For years, the Mines community has wondered who is the person responsible for the beautiful bell-ringing coming from Guggenheim. Cynics have claimed that the bell sounds are fake and electronic and until now no one has known what to believe. Upon sending a freshman writer to climb Guggenheim one evening, The Oredigger has discovered that the bell tower is indeed authentic, and has also found the identity of the bell-ringer: Jake Larson.

Upon his discovery, Larson was excited to show the campus his joy of bell-ringing. The president and dean of the school had wanted his identity to remain secret “in order to protect him,” but Larson seems to be handling his new-found fame very well.
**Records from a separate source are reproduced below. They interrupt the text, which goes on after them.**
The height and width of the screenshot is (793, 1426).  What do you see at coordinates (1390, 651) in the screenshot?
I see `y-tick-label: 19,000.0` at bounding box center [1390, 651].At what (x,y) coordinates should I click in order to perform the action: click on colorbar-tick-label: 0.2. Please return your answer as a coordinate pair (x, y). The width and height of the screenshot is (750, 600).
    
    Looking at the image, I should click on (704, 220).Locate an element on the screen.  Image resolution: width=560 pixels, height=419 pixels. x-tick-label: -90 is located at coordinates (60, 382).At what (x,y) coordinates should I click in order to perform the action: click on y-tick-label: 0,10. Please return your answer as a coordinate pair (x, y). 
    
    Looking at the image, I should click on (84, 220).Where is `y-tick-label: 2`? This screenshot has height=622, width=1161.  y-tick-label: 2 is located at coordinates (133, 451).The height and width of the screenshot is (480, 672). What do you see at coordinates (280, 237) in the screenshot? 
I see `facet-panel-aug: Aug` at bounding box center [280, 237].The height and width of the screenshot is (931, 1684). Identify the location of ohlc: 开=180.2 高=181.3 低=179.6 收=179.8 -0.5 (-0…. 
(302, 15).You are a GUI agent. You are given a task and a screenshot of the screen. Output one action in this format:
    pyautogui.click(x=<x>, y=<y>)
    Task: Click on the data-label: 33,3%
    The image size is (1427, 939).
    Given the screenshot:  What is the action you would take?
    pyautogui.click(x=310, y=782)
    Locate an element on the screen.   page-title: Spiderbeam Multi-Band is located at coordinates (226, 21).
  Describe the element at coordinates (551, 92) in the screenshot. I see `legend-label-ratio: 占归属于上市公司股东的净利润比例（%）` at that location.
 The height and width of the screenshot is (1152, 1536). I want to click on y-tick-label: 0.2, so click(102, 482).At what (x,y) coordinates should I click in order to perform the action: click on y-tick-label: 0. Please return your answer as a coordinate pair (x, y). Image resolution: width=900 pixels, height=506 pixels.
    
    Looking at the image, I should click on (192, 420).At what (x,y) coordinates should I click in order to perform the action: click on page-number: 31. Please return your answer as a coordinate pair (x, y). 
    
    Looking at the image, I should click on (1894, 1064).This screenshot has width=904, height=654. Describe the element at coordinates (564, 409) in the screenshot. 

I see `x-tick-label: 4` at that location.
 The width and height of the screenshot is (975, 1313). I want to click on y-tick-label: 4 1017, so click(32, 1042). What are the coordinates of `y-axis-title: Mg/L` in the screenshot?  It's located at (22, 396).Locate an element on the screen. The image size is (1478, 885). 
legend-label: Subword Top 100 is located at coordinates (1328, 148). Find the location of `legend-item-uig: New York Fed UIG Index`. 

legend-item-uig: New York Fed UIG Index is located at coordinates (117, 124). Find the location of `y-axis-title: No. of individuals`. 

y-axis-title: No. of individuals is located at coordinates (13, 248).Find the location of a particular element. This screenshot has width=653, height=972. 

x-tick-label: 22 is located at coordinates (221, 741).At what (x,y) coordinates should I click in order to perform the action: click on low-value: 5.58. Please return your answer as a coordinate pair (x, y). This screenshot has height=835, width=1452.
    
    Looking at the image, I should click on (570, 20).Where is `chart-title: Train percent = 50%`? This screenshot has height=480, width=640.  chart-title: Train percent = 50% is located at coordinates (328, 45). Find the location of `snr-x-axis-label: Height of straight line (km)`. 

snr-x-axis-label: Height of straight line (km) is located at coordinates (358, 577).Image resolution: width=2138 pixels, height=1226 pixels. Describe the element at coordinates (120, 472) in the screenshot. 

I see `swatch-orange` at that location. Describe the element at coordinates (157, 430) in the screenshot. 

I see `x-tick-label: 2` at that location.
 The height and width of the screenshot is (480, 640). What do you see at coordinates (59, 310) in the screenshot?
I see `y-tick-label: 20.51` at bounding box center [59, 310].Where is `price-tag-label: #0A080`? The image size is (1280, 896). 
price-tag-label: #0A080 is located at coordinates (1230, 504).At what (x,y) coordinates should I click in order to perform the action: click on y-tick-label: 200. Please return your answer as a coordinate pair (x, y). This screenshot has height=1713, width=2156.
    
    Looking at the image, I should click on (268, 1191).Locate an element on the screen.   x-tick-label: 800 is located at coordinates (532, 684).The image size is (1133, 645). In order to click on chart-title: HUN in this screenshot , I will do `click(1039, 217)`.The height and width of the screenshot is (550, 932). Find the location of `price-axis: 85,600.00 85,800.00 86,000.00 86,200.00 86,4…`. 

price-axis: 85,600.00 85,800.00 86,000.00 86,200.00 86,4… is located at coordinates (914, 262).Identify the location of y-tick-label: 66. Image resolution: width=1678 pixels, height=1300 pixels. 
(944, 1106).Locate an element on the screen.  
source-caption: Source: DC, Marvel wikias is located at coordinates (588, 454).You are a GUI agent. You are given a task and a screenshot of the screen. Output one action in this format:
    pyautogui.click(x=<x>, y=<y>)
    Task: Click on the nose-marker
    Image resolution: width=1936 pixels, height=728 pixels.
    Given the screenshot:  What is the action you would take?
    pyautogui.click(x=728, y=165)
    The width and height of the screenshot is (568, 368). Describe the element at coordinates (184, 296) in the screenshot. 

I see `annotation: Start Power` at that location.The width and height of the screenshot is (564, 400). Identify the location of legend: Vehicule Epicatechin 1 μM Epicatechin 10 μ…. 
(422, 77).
Being a bell-ringer is not an easy job, but Larson does not complain, stating, “I get nights off and usually only need to be in the tower at the top of the hour and during special hours”. Special hours include the noon hours and 5 o’clock hour, when extensive songs are played with the bells. Jake also is a student at CSM and does academic things between bell-ringing, but bell-ringing comes first. Although he keeps with the classics, Larson is allowed to compose his own songs. One of his best pieces is played during the noon hour. “I got the idea after learning about randomness in Java,” Larson said. The song sounds random to the ear, but Larson generated a song using Java that had truly random notes to compare, and Larson’s original pseudo-random hit still stands as the best song in his repertoire.

Other schools have tried to recruit Larson to play bells in their administrative buildings, but it is clear that Larson loves playing only in Guggenheim’s tower. In wind, rain, snow, and sun: Jake Larson is visible under the gold dome, ringing away.